===== Source passage =====

There was a great American who immortalized the passing of the Indians.His name was James Fenimore Cooper and his famous book was entitled " The Last of the Mohicans". Pat Cain was the "last of the Mohicans" of Deercreek township - the last of the pioneers of that beautiful valley. I was his family physician for forty years and I knew him like a top. I waited on ten children at that old farm home. He had 400 acres of land - all slough. When the mallards left the Ar tic circle, they headed down for Pat Cain's slough. He tiled every inch of it in big rubber boots from the homestead down to Dave Doyle's ravine two miles south.
Pat Cain was a grand, patriotic man, standing six feet, two inches in his socks; big, raw and husky, and with a gentle voice like an angel. There was never a man, woman, or child in Deercreek township that ever heard Pat Cain use an immoral word or say an unjust word against his neighbor. There was never a man, woman or child that heard Pat Cain swear or blaspheme the Blessed Name of his Redeemer. He was as honest as a priest. He was as patriotic as Abraham Lincoln and loved every sod of America as George Washington. He was a grand type of son of the old Irish immigrant, Simon Cain.

=====

- _Action item 1_: In the passage about Pat Cain, why does the writer call him the "last of the Mohicans" of Deercreek township? Answer in one to three sentences.
- _Action item 2_: Write a continuation of the passage about Pat Cain that begins right after its final sentence.

===== Data shown =====

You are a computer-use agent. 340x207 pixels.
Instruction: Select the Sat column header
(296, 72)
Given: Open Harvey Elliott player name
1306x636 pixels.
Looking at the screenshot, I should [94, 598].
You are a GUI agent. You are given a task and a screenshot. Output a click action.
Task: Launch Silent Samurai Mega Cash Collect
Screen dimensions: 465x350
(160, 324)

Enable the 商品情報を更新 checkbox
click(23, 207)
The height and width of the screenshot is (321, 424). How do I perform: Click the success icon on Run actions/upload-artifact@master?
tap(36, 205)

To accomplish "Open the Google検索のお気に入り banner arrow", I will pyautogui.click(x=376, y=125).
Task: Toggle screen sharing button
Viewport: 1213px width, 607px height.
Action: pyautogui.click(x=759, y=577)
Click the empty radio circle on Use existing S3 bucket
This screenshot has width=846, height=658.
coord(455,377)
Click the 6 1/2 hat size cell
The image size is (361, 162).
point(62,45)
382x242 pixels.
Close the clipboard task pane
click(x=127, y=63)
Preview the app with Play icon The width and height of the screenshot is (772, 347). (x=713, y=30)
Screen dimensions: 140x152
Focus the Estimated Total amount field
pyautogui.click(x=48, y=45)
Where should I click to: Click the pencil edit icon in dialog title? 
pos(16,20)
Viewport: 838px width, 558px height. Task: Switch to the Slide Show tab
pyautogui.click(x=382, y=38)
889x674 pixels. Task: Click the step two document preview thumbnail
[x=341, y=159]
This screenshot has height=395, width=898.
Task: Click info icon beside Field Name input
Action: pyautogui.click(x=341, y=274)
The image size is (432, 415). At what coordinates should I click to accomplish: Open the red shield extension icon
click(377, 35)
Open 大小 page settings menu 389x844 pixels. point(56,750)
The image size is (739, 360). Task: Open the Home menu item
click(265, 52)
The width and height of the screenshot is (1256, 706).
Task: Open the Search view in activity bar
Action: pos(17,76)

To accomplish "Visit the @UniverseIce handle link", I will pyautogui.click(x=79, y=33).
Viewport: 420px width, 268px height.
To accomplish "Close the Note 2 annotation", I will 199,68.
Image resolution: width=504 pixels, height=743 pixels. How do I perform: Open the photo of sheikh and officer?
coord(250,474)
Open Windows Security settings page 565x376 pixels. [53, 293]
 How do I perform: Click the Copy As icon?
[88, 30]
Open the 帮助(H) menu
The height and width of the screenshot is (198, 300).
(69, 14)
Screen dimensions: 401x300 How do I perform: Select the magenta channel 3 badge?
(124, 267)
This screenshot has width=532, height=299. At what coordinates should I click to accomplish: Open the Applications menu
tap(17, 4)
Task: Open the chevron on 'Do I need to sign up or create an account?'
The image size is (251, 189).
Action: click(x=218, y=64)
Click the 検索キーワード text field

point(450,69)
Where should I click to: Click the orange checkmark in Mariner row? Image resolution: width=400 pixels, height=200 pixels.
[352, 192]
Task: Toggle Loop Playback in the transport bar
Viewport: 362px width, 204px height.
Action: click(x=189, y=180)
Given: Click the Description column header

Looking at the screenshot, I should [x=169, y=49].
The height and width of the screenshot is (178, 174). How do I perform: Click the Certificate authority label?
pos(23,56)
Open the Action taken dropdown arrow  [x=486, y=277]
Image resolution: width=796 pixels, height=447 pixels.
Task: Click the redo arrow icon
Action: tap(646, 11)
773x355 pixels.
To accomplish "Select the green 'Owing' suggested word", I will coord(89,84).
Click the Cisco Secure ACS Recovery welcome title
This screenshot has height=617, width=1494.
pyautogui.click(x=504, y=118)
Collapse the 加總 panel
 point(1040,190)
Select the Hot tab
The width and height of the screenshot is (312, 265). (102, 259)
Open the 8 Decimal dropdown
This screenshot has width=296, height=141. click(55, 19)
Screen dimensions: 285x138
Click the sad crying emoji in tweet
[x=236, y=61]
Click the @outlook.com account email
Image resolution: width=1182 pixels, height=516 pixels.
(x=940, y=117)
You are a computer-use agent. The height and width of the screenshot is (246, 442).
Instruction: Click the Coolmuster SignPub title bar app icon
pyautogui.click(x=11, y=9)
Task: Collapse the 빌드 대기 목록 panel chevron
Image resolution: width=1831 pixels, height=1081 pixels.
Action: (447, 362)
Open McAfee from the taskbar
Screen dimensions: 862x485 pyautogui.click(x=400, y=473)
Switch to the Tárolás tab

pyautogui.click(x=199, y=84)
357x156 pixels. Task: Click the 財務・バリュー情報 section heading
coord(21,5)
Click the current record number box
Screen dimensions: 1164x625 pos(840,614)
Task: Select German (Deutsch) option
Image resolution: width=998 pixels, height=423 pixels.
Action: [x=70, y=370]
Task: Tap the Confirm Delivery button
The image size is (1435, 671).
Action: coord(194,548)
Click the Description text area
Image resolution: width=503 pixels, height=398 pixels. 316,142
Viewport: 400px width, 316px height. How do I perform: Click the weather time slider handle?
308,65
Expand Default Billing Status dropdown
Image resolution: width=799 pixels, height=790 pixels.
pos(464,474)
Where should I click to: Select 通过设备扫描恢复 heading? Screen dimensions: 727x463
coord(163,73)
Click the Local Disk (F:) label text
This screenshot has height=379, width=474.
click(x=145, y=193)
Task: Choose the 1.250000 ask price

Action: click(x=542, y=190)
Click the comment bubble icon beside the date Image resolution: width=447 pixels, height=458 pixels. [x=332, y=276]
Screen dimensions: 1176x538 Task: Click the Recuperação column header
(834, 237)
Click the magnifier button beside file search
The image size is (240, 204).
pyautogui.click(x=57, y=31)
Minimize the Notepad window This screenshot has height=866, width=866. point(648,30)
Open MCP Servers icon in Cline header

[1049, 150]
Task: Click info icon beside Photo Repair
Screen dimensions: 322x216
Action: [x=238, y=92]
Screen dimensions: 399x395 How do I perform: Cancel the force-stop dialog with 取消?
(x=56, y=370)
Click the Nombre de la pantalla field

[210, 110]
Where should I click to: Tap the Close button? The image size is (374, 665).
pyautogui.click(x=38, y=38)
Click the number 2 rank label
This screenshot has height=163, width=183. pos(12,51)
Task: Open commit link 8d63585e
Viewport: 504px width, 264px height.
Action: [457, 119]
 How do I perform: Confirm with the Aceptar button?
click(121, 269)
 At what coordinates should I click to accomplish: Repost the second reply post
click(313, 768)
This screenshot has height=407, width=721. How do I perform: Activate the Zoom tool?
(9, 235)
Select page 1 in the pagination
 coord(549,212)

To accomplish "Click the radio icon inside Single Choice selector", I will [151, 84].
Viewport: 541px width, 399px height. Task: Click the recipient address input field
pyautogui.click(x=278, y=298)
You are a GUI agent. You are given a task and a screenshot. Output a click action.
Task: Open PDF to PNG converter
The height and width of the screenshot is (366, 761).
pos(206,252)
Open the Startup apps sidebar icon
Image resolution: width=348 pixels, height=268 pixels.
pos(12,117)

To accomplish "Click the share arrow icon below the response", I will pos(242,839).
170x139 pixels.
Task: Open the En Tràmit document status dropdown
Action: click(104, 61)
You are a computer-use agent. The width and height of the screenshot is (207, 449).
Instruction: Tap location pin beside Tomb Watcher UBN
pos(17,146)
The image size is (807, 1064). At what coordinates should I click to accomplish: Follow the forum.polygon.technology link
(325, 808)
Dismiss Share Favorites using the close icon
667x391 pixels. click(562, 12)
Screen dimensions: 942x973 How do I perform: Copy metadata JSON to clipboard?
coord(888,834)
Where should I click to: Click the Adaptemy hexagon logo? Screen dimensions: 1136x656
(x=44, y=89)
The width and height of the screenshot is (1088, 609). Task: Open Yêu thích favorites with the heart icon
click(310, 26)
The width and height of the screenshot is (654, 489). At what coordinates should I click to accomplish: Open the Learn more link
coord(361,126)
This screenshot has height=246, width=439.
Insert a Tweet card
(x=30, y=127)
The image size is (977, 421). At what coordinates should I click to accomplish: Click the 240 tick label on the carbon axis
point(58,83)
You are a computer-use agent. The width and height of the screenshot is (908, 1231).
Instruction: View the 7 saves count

=====

- _Response box 1_: The writer calls Pat Cain the "last of the Mohicans" of Deercreek township because he was the last of the pioneers of that valley. The phrase borrows the title of the James Fenimore Cooper book that immortalized the passing of the Indians.

- _Response box 2_:
When I was in Iowa State university I used to teach elementary stuff under Dr. Walter Behring, now president of the state board of health, and another superb old man and a real medical scholar, Dr. Chase. So when I came to Clare with Bill Collins I was all cocked and primed for literary societies. I formed one, and Pat Cain, a real natural orator, was president, and old David Coughlin, was vice president. Pat had only one theme - that this was not Ireland, and that we should be more American than the Americans themselves.
Franklin Delano Roosevelt was the god of his idolatry. He never quit praising the great president that
saved the land for the people; that gave homes to the people. One time I heard him orate
on the victor at Flavian Amphitheater at Rome and all he got from the Ceasar's and the Antonines was a wreath of wild olives. He often
said let us give a wreath of wild olive to the man that saved the land the homes for the people. You know the great Irish poet and dramatist Oliver Goldsmith says;
" Princes and lords may flourish and may fall,
A breath can take them as a breath has made,
But a bold peasantry, their county's pride,
When once destroyed, can never be supplied."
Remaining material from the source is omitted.